Exercises:
[1] Translate this sentence from the RadCalc passage into Spanish: "All added contours were set to be ignored during the optimization procedure."
[2] Reproduce the RadCalc passage from "Finally, the dose" to "in medicine (DICOM).".

Passage shown:
=======

Finally, the dose distribution was re-optimized by the TPS, and the final dose was calculated after necessary contours have been added. All added contours were set to be ignored during the optimization procedure. The final doses were compared against those of the original treatment plan to ensure consistency before the modified plans and structure files were exported through digital imaging and communications in medicine (DICOM).

RadCalc ® dose calculation

RT (plan) and RS (structure) files were imported into RadCalc ®. The imported tomotherapy calculation was accessed through the conventional RadCalc ® patient database.

RadCalc ®'s tomotherapy module uses a variation of the ray tracing dose calculation algorithm. The imported DICOM plan files contain information for the treatment plan, expressed as a set of control points, each representing a ray projection with a unique gantry angle, couch position, and opening time for MLC leaves (sinogram data). RadCalc ® segments each ray projection into a set of beamlets and performs ray tracing to determine the dosage it delivers to a certain point. The methodology of segmentation and ray tracing was developed in a study conducted by Thomas et al.[7] When a calculation point is specified, contributions of dose by each beamlet is calculated and combined to find the total dose delivered by that single ray projection. The dose contributions of each ray projection are then summated to yield the total dose delivered to the calculation point throughout the course of treatment. The number of control points were recorded and averaged between the lung and prostate cases to examine differences in the complexities of each treatment site.

[Figure 3] shows the interface for RadCalc ® tomotherapy calculations. Several parameters were transcribed over from the treatment planning station.
Figure 3: Tomotherapy calculation interface in RadCalc® with a prostate cancer patient loaded. Parameters include: (A) total treatment dose in cGy, (B) dose per fraction in cGy, (C) number of fractions, (D) planned time, (E) coordinates of isocenter, and (F) Radiotherapy treatment planning dose of isocenter

Click here to view


Densities of each contoured structure were entered into RadCalc. These values were determined based on taking the average of point densities in the planning kVCT images and using mass density data from the International Commission on Radiological Unit report 46 as a reference.[12] The skin contour was set to be the external contour.

=======

Entries provided:
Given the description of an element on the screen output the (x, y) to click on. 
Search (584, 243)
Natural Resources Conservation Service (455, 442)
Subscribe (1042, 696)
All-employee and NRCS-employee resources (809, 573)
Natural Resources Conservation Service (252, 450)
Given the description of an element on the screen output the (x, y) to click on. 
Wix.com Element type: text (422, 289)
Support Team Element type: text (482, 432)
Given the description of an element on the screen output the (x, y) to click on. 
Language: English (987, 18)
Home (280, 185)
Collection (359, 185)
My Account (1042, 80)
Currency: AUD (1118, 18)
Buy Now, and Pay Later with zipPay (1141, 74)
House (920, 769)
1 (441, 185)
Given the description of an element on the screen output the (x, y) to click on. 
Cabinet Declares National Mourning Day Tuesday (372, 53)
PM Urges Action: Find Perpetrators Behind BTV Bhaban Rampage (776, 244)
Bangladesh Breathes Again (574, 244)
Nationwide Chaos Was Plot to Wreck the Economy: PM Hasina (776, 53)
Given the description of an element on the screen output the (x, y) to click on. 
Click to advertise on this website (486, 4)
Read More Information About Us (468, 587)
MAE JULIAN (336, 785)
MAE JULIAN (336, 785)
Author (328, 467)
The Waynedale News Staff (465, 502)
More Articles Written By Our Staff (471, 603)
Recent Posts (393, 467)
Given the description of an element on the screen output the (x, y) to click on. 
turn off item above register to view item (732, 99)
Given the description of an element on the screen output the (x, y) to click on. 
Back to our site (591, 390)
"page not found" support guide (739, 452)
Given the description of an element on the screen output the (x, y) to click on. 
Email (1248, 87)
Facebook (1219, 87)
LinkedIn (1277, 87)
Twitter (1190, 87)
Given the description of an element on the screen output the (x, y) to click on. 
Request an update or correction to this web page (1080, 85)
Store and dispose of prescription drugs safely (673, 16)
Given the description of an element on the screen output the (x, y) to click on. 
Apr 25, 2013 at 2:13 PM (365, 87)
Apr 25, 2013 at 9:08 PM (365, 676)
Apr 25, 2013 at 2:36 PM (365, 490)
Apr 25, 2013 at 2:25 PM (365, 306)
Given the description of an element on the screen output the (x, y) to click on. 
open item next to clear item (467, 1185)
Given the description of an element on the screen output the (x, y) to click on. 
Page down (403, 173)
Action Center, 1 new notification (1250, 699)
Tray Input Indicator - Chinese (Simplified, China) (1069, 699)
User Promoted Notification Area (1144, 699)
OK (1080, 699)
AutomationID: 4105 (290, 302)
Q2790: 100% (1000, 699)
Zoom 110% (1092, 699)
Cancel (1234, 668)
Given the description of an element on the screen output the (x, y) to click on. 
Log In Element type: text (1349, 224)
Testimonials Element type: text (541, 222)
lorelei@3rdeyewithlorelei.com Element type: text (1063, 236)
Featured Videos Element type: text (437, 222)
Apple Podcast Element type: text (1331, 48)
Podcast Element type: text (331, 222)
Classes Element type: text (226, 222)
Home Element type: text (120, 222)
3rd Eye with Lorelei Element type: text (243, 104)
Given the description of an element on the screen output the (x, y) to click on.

=======

Task solutions:
[1] Todos los contornos añadidos se configuraron para ser ignorados durante el procedimiento de optimización.

[2]
Finally, the dose distribution was re-optimized by the TPS, and the final dose was calculated after necessary contours have been added. All added contours were set to be ignored during the optimization procedure. The final doses were compared against those of the original treatment plan to ensure consistency before the modified plans and structure files were exported through digital imaging and communications in medicine (DICOM).